SU denies No Sweat support
AN ATTEMPT to persuade the Students’ Union to support the anti-sweatshop campaign has been quashed in its first stages by Rules Committee, and York students will not be allowed to vote on the issue.
A motion submitted to the union’s central decision-making body, the UGM, asked the SU to “investigate the origins of university apparel…and if necessary change suppliers to ensure that the workers involved in their production receive a living wage, work in safe and healthy conditions and are free to join an independent union.”
If this motion were passed, SU officers would have been mandated to take action on the issue of ethical student merchandise. However, in a statement to the students who were proposing the motion, Nik Engineer, the Chair of Rules Committee, said the SU would not let this issue be voted on at a UGM, because “it is an issue that does not effect students as students”.
He went onto say that the union needed to “operate…within best practice, which includes not making public statements of such issues.”
This has sparked a furious reaction from NoSweat campaigner, Michael Wood, who said: “instead of getting a democratic mandate this was squashed at the committee stage by a group of right wing hacks with a desire to limit the scope of YUSU’s service provision.”

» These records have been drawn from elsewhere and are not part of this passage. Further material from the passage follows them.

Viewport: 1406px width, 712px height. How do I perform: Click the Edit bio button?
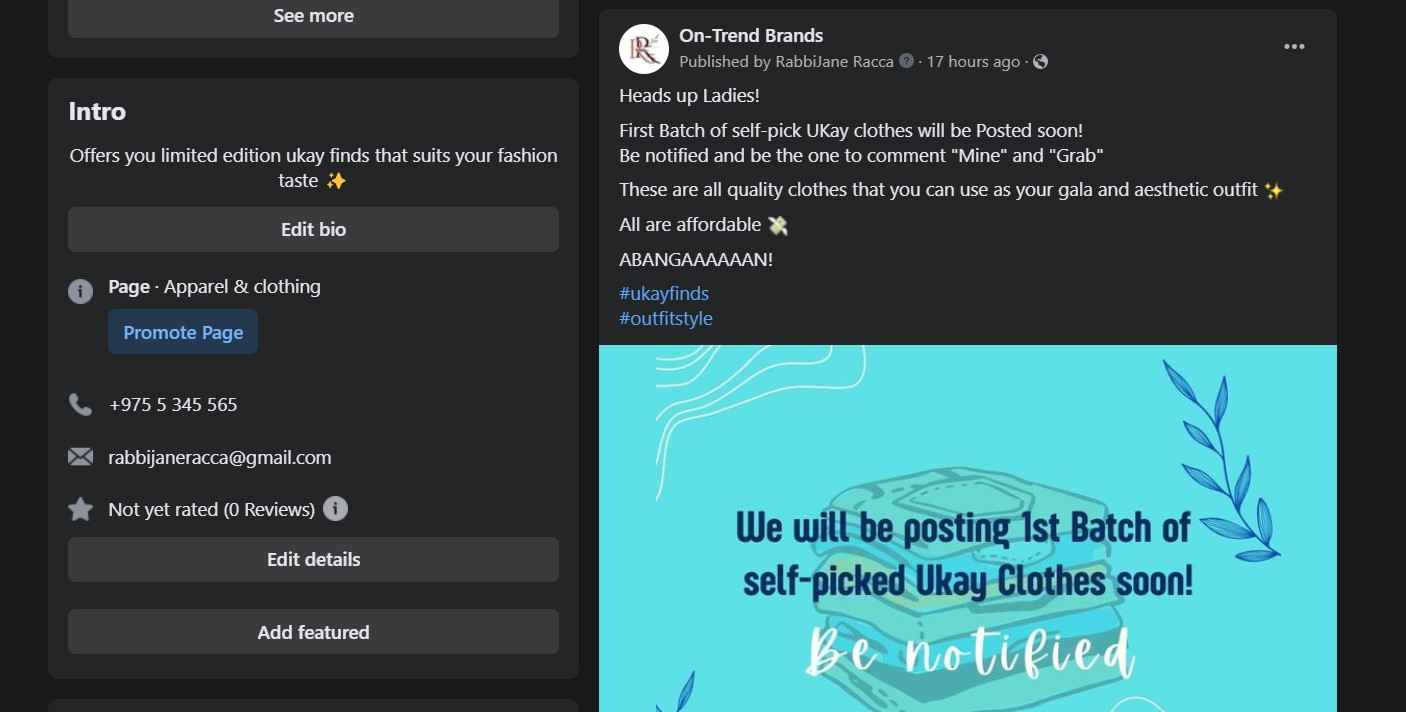(313, 230)
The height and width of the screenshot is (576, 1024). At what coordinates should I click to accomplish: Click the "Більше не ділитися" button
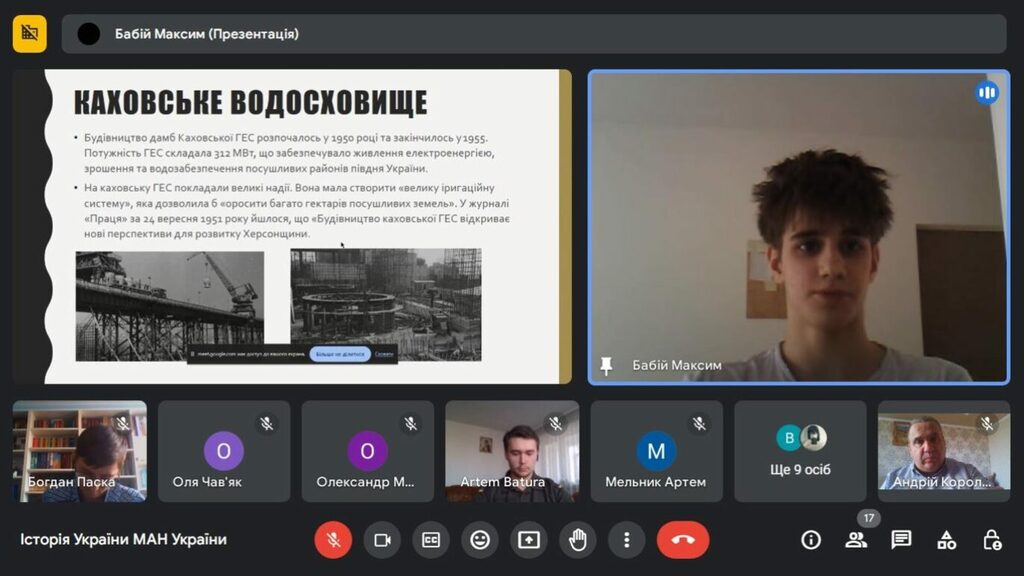pos(340,354)
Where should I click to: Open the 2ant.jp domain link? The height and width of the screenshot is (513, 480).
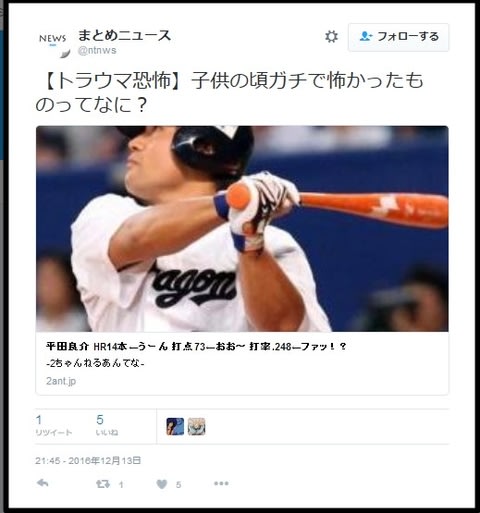[x=61, y=381]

He had hoped that passing a motion for the SU to support a campaign against sweatshop labour would help prompt decisive change. Already, a large number of unions and union branches are affiliated to NoSweat, but the SU has refused to take a campaigning stance.
Wood continued: “I simply can’t see how this doesn’t affect students as students. After all, students need merchandise to function as students. Plus, the issue of workers’ rights is pertinent to pretty much any student who works, as they don’t do it for the fun of it, but to support themselves as students.”
The decision by the SU to refuse support to NoSweat follows two years of student campaigns to provide University merchandise from ethical sources. In December 2004 Nouse launched its ethical clothing campaign, which met with some success against Fruit of the Loom’s poor workers’ rights record.
Several College JCRCs switched to ethical merchandising, as did many student societies. This prompted an investigation by the then SU Environment Officers, who were prepared to take action on the problem and drew up various policy options.
However, eighteen months later, the SU have withdrawn their support for a campaign that has touched many student groups on campus. They argue that to do so would be in breach of “best practice”. Wood said: “My guess is because it would involve a lot of time, money, and effort in actually changing the union from a body which provides cheap(ish) drinks into one which campaigns on issues students are concerned about.”